--- Start of LISTED RECORDS ---
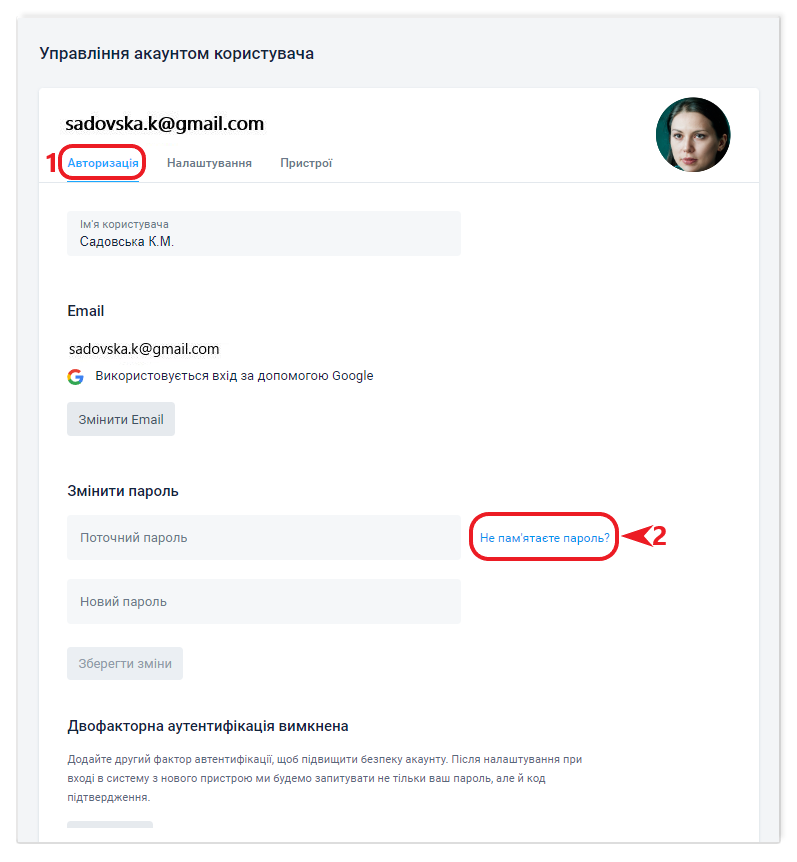Switch to the Налаштування tab
This screenshot has width=797, height=862.
pos(209,163)
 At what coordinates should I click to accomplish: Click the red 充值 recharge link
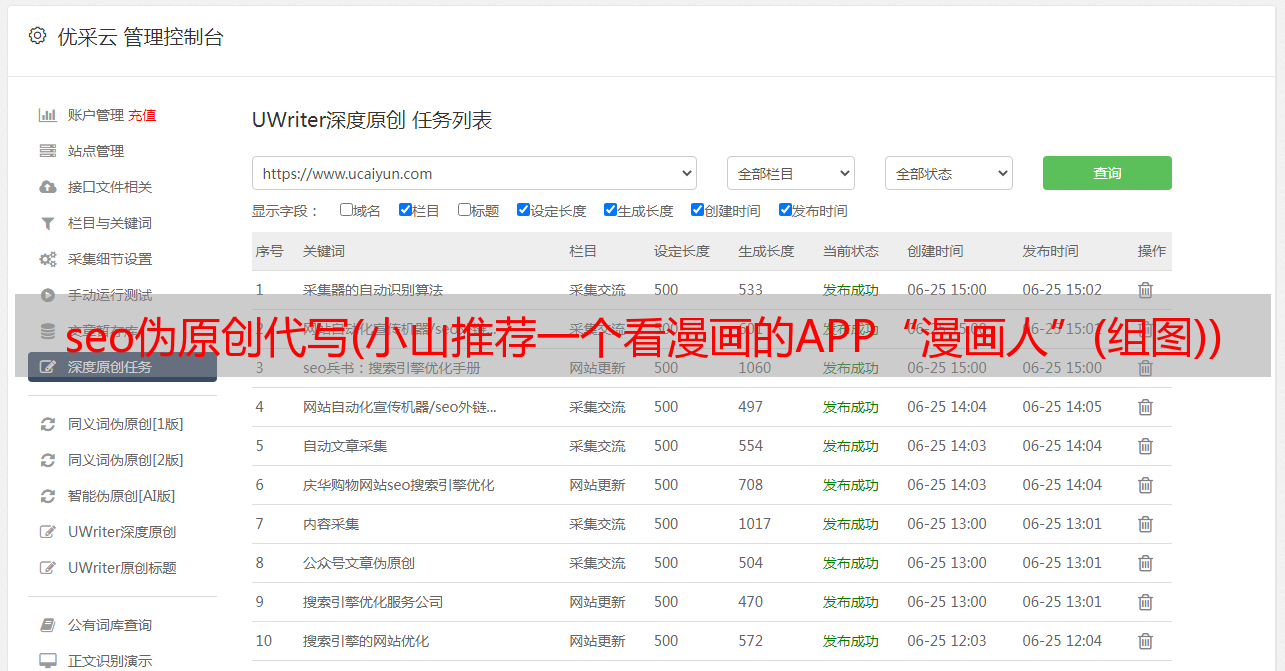pos(142,115)
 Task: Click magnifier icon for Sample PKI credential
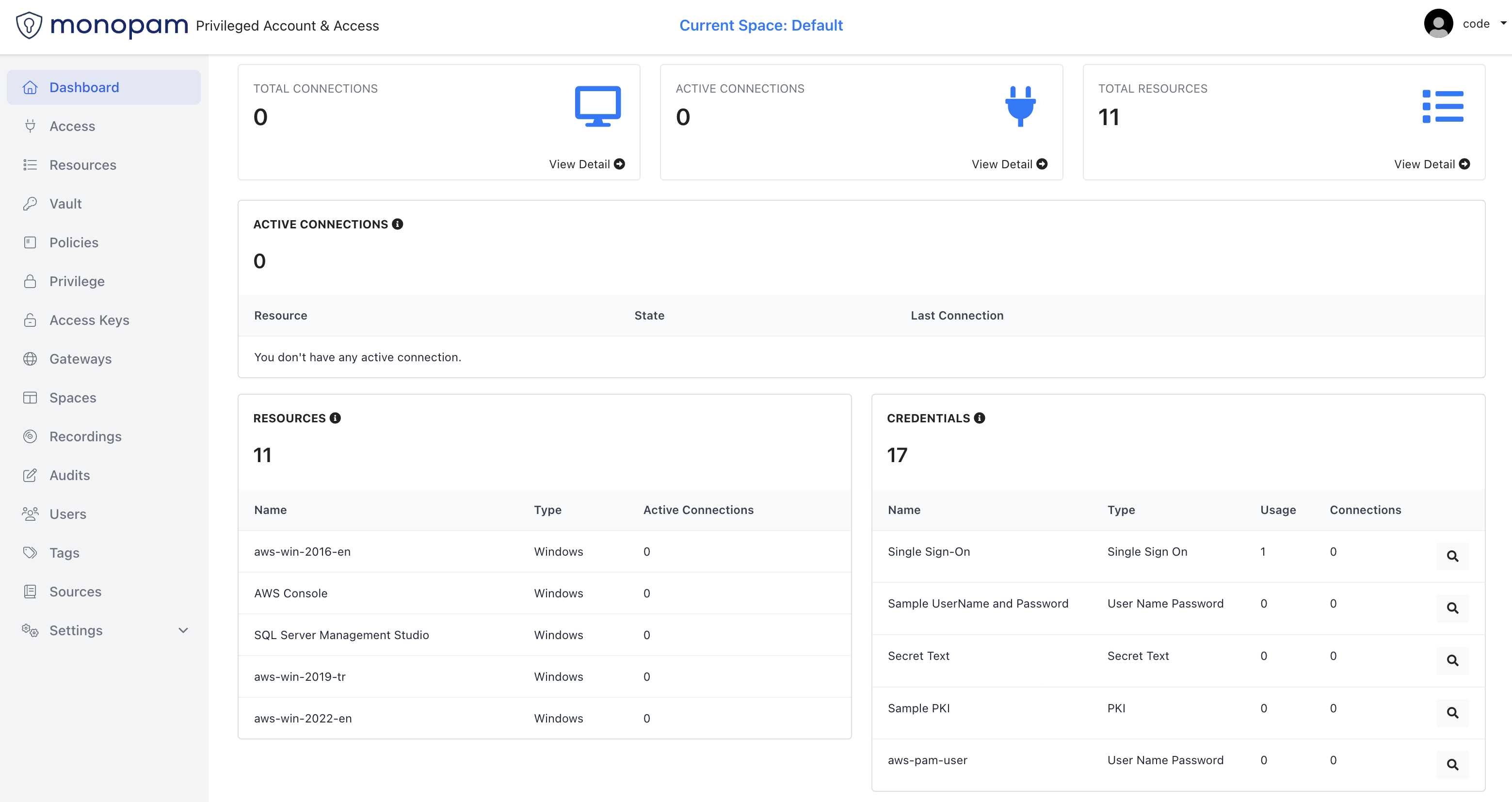tap(1452, 713)
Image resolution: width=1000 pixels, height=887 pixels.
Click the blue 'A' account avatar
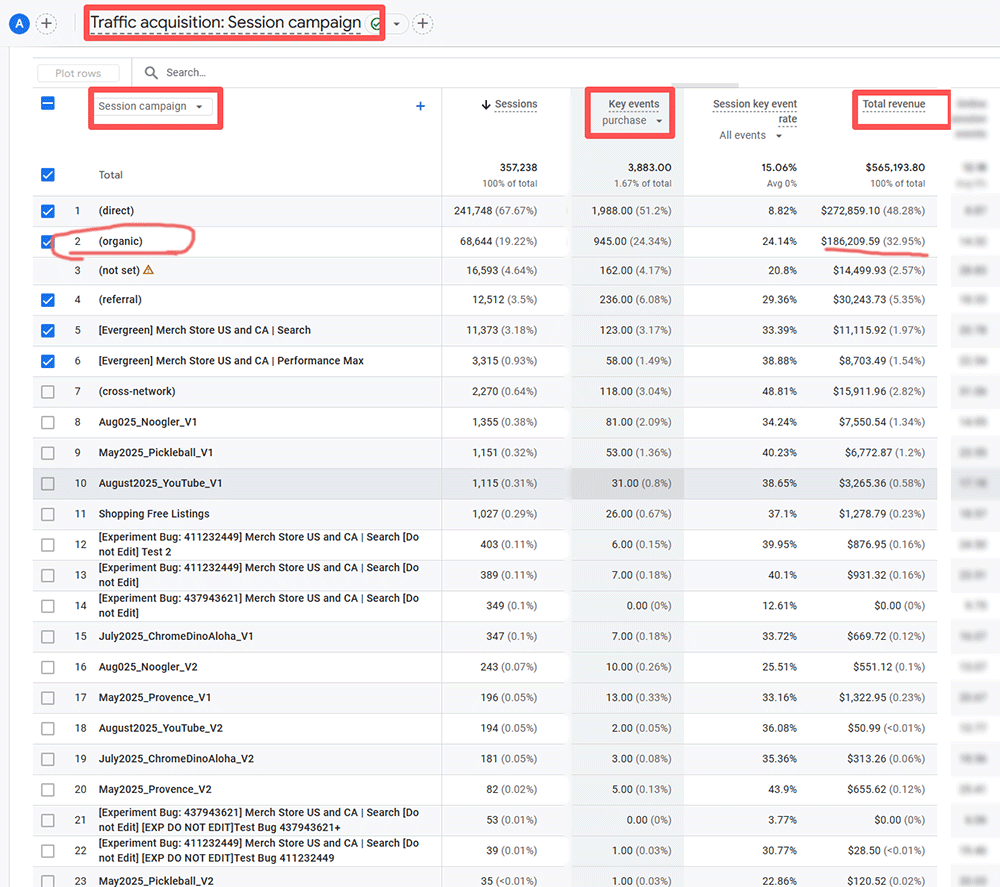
--- End of LISTED RECORDS ---
■ SHORT TASK
Copy every row above word for word, leaving out the pictures.

■ ANSWER TO THE PROBLEM
Switch to the Налаштування tab
This screenshot has width=797, height=862.
pos(209,163)
 At what coordinates should I click to accomplish: Click the red 充值 recharge link
pos(142,115)
 Task: Click magnifier icon for Sample PKI credential
tap(1452, 713)
Image resolution: width=1000 pixels, height=887 pixels.
Click the blue 'A' account avatar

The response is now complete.